'''

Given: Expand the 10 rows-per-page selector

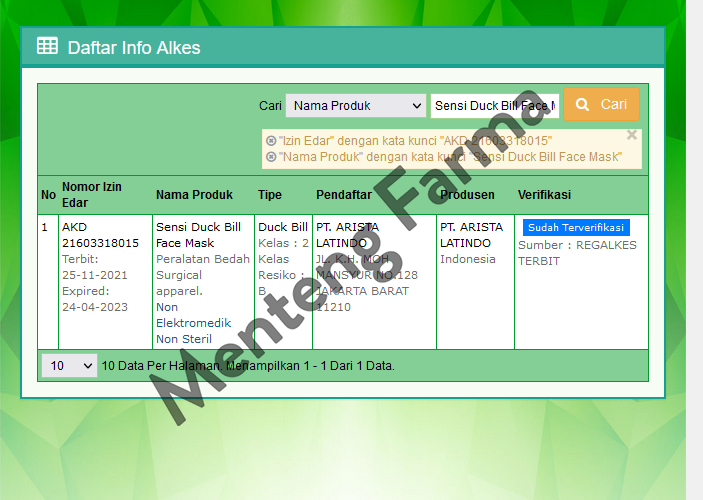Looking at the screenshot, I should tap(69, 366).
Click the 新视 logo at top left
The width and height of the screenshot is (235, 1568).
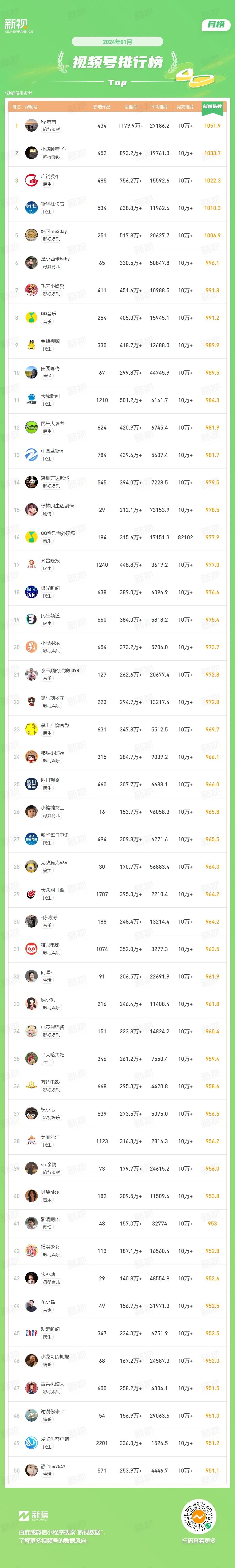pyautogui.click(x=18, y=25)

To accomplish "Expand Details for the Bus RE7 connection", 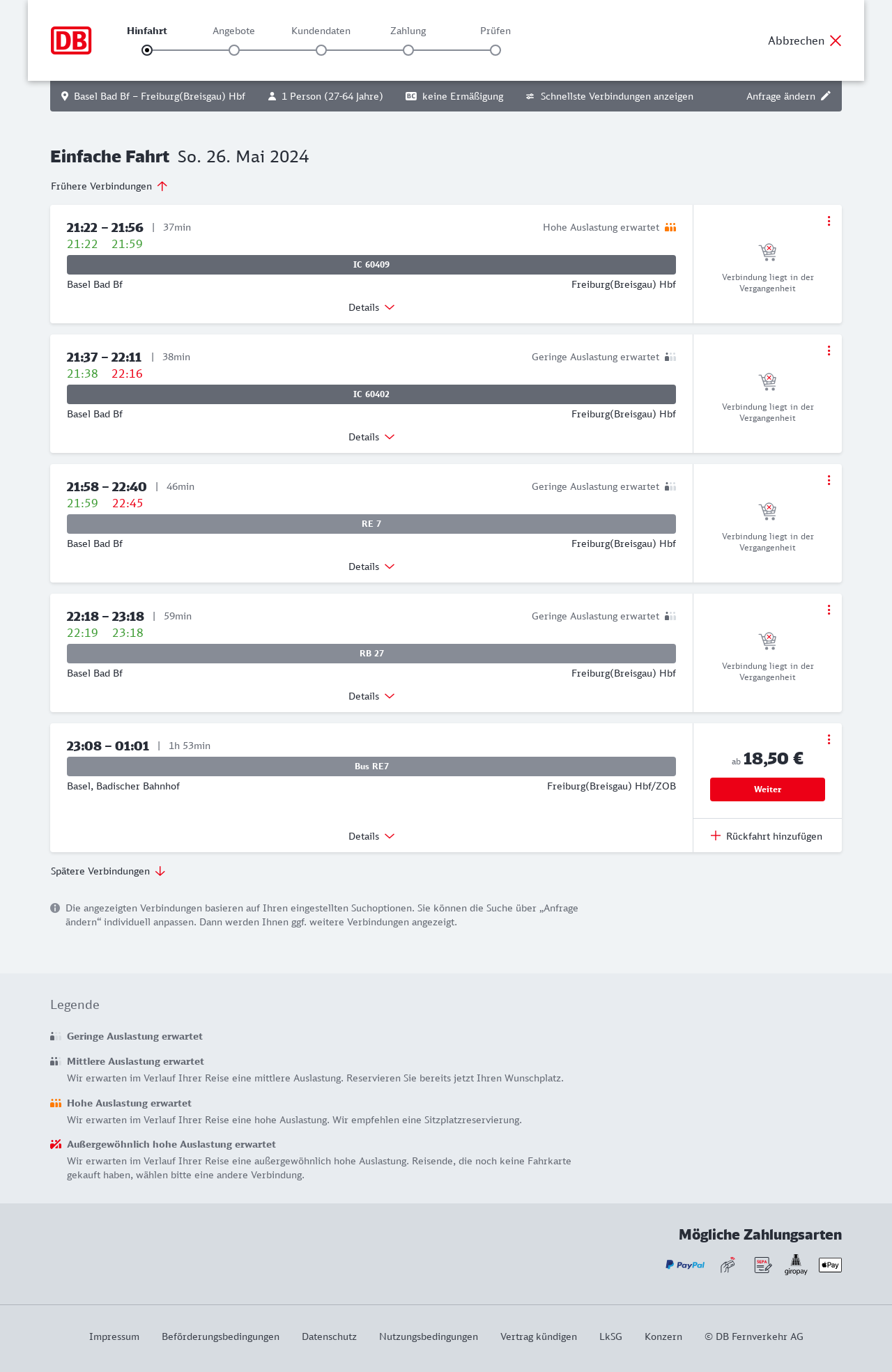I will tap(371, 836).
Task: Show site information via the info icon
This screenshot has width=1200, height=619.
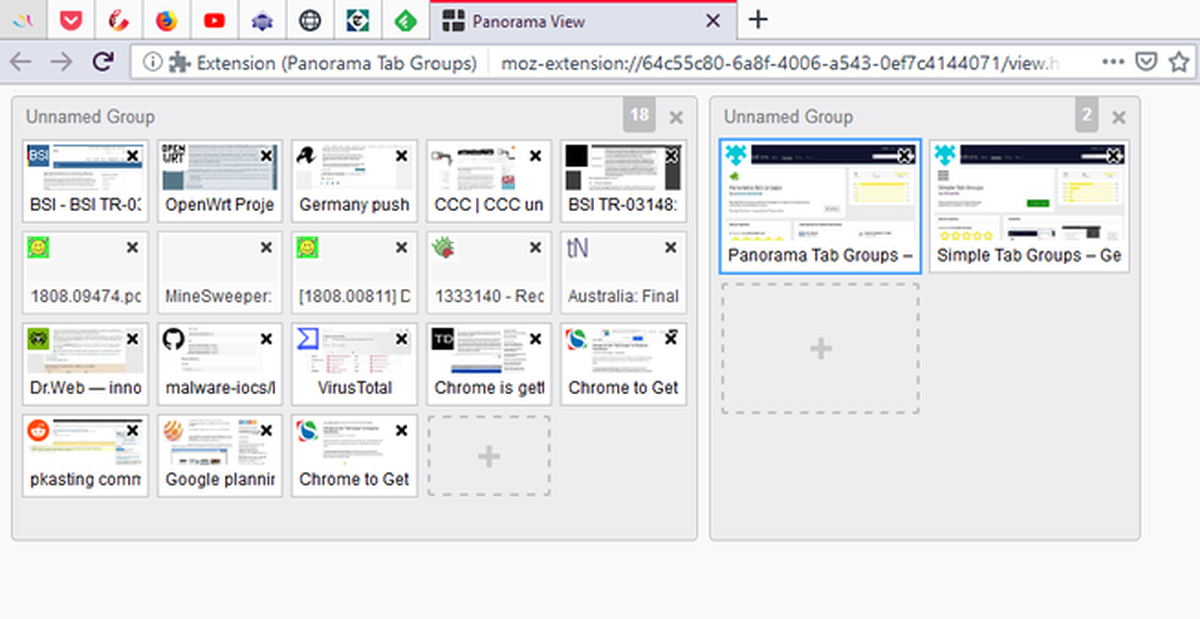Action: point(152,62)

'''

### EXERCISE
Your task is to restate word for word the lines from the line holding "Task: Show site information via the info icon" through the final line of the listing, both included, but none of the pictures.

### RESPONSE BELOW
Task: Show site information via the info icon
This screenshot has width=1200, height=619.
Action: point(152,62)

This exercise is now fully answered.